To help banks tide over the prevailing tight liquidity conditions in the call money market, the Reserve Bank of India on Wednesday did away the obligation that requires them to seek a specific waiver for default in compliance of minimum holding of government securities when they borrow under the marginal standing facility. In May 2011, banks were allowed to borrow overnight from its marginal standing facility (currently at an interest rate of 9.50 per cent) against their excess government securities holdings as an additional liquidity enhancement measure.
They could also dip a percentage point below the statutory requirement of holding government at 24 per cent of deposits, provided they sought a specific waiver for default in compliance of the limit.
The latest RBI measure on MSF comes at a time when call money rates shot up to trade in 9.45-9.75 per cent range on Wednesday. The tightness in the money markets comes in the wake of outflows from banks due to advance tax payments by India Inc on December 15.
On December 15, banks borrowed Rs 1,11,845 crore from the RBI under its repo window. The tightness in the money markets has prevailed since then. On Wednesday, the banks borrowed Rs 1,64,915 crore from the RBI.

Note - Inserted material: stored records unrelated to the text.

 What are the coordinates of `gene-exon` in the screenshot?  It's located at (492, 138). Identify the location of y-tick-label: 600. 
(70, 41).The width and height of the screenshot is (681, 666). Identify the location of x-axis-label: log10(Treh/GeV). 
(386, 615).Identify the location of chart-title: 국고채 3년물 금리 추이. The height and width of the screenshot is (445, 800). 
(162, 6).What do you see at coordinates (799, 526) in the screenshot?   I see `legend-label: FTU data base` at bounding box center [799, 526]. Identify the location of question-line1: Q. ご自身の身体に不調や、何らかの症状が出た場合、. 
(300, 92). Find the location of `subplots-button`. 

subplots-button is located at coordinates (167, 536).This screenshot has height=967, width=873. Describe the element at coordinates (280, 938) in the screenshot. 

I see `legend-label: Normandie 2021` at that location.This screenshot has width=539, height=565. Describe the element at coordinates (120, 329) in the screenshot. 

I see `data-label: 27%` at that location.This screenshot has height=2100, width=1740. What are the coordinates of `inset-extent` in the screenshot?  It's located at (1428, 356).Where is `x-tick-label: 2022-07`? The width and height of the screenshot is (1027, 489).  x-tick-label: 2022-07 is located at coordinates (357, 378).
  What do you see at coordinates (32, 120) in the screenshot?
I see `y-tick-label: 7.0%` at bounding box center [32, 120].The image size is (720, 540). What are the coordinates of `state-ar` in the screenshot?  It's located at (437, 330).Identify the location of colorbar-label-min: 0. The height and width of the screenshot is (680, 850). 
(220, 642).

“Generally, call money hovers around the 7.50-8.50 per cent band. However, today it jumped to 9.45-9.75 per cent due to funds crunch in the banking system,” said the treasury head of a public sector bank.
Banks now can take advantage of the arbitrage between MSF and call money. They can borrow from the MSF at 9.50 per cent and deploy the funds in call money at 9.65-9.75 per cent, he explained.